19. Berpisah

189 48 14
                                    


"Lebih baik dibenci saat hidup, namun dicintai saat telah mati. Dari pada kau dibenci saat hidup maupun mati..."

_MATA TERTUTUP_

##############$$$$###$$$$#####$$####

Boren, nyaris tersedak teh hangat. Ketika Pieter muncul bersama Lidwin dalam keadaan sangat tergesa. Sementara Hammed, malah cepat berlari menuju bagian bawah ranjang dan menarik tas hitamnya di sana. Tak lama kemudian, muncul Sasa dan Ibrahim yang meletakkan peta di atas meja, kemudian tampak sibuk berdiskusi dengan suara perlahan, bersama Lidwin dan Pieter.

"Apa yang terjadi?" Tanya Boren, bingung. Semalam, tiba-tiba tengah malam dia dibawa ke penginapan baru itu dengan terburu-buru oleh Hammed. Dipindahkan tanpa alasan. Lalu pagi buta itu, dia mendadak dibuat bingung lagi.

Pieter menoleh padanya,"Ambil tasmu, dan cepat pergi bersama Hammed!"

"Tapi..."

"Kau akan ditemani Lidwin ke India hari ini. Dia akan bahas tugasmu di jalan. Kita berpisah untuk sementara waktu." Tambah Sasa, sebelum sibuk menggulung peta di tangannya.

"Lalu, Hammed?" Boren menoleh pada temannya yang sedang memeluk tas dan menatapnya dengan sendu. "Hammed tidak ikut?"

Hammed menggeleng,"Aku akan pulang diantar Ibrahim. Tolong titip Lidwin, ya. Dia sangat ingin melihat Taj Mahal."

Boren ternganga, apalagi kemudian Ibrahim menyerahkan tas miliknya dengan sikap kaku. Lalu Lidwin, tiba-tiba langsung menarik tangan Boren untuk ke luar penginapan itu dengan mesra.

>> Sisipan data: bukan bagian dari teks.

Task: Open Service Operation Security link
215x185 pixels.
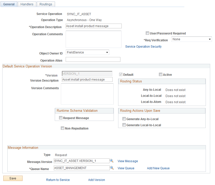Action: click(x=143, y=46)
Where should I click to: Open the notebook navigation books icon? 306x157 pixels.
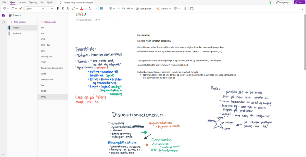pos(3,15)
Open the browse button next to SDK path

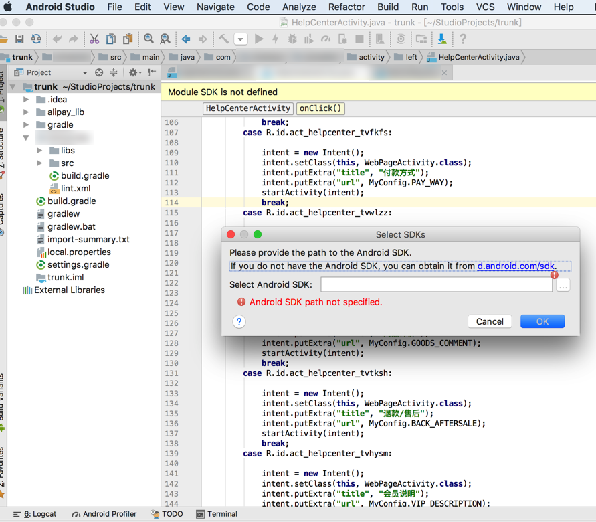563,285
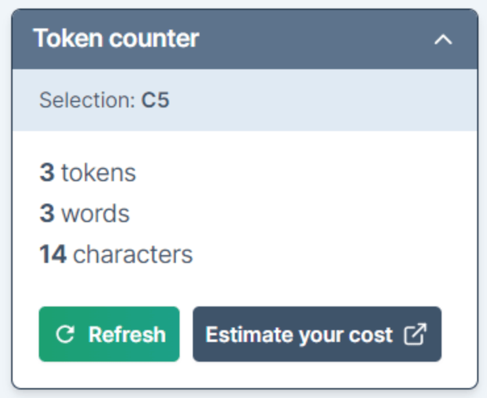
Task: Click the external link arrow icon
Action: tap(415, 334)
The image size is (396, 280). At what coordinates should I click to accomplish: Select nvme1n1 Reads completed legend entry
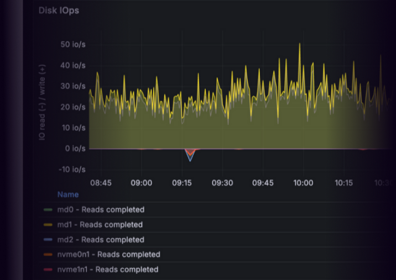[107, 270]
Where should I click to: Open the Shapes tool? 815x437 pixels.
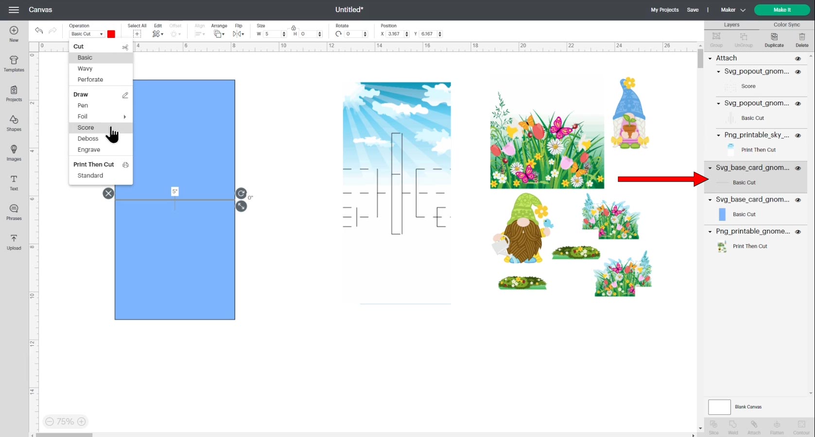(14, 123)
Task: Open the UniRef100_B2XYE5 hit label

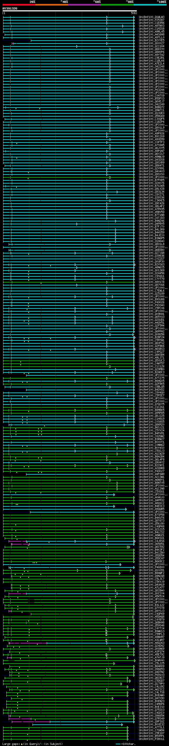Action: [151, 40]
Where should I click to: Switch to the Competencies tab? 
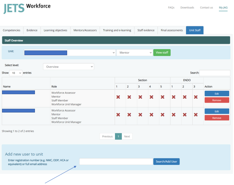click(x=12, y=30)
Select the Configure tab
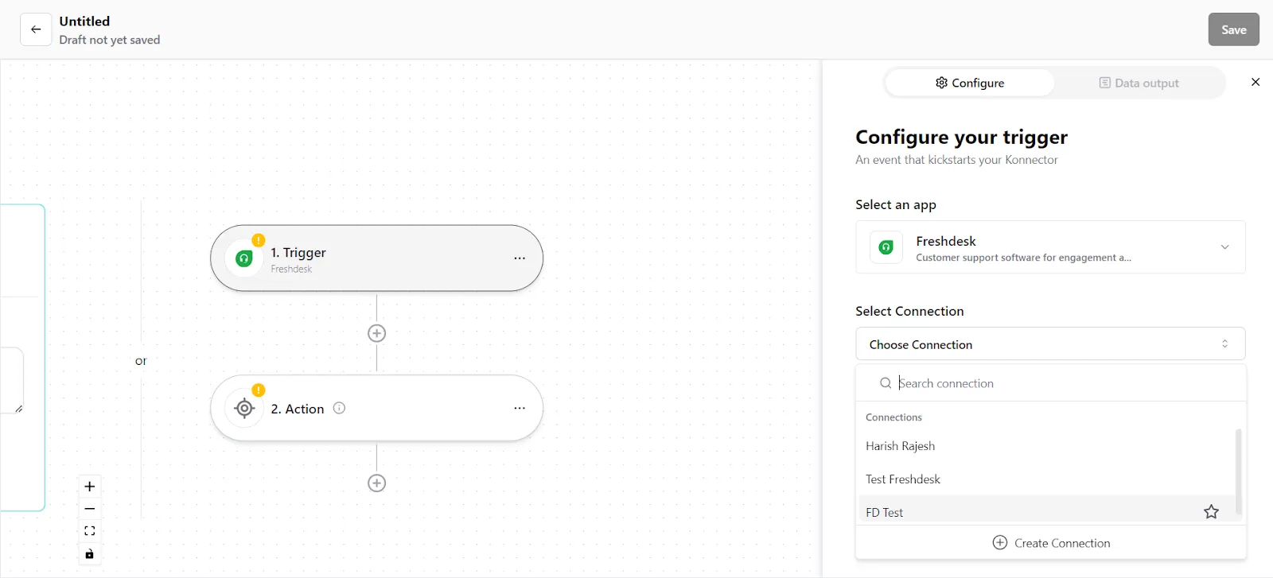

"Hari mulai terang, bersikaplah seperti kita adalah sepasang kekasih yang sedang berbulan madu dengan rencana yang matang," bisik Lidwin, saat mereka berada dalam sebuah mobil yang dikendarai seorang pria pribumi yang tampak sangar.

"Apa yang..."

"Jangan bicara," Lidwin melotot.

Boren tak menjawab, tetapi matanya sempat melihat Sasa keluar penginapan bersama Pieter dalam keadaan tergesa memasuki mobil lain di belakang mobil mereka. Sementara Hammed dan Ibrahim, tampak berjalan santai sambil membawa tas masing-masing, ke sisi lain arah jalan yang masih agak gelap.

Hati Boren rasa hancur, saat mobil yang membawa mereka melaju dengan perlahan. Karena tak lama kemudian, terdengar letusan senjata. Ibrahim tampak berlari dengan dua tas di tangan, sebelum masuk ke dalam mobil Sasa dan Pieter, yang kemudian melaju kencang.
Boren menelan ludah dengan sakit, ia paham, jika itulah mungkin masa terakhirnya melihat Hammed. Anak muda yang terpaksa memilih jalur salah demi memberi makan keluarganya.

"Hammed bukan Keef, dia loyal. Tetapi salah satu anggota keluarganya, terlanjur mengetahui aktivitas pemuda itu dan tak bisa menutup mulutnya." Kata Lidwin, sambil menyapukan bedak ke wajahnya dengan lembut, seakan ingin menjawab kegelisahan Boren.

"A-apa Ibrahim membunuhnya?" Tanya Boren, gemetar.

"Ibrahim tidak membunuhnya. Tetapi keluarganyalah yang telah membunuh anak muda itu!" Sahut sopir, yang tiba-tiba bersuara.

Lidwin menutup kotak bedaknya, lalu tersenyum. "Kenalkan, itu Shakkar, yang akan membawa kita ke India. Dia teman kita juga."

"Teman? Bukan teman jika saling membunuh!" Kata Boren, kesal.

Lidwin mengangkat bahu,"Terserah pendapatmu, tetapi kita harus lakukan itu sebelum kita mati bersama. Ingat, bisnis ini ilegal, jadi kerahasiaan memang harus terjaga. Sekali kau masuk dalam lingkaran ini, maka seumur hidup mulutmu juga harus terjaga!"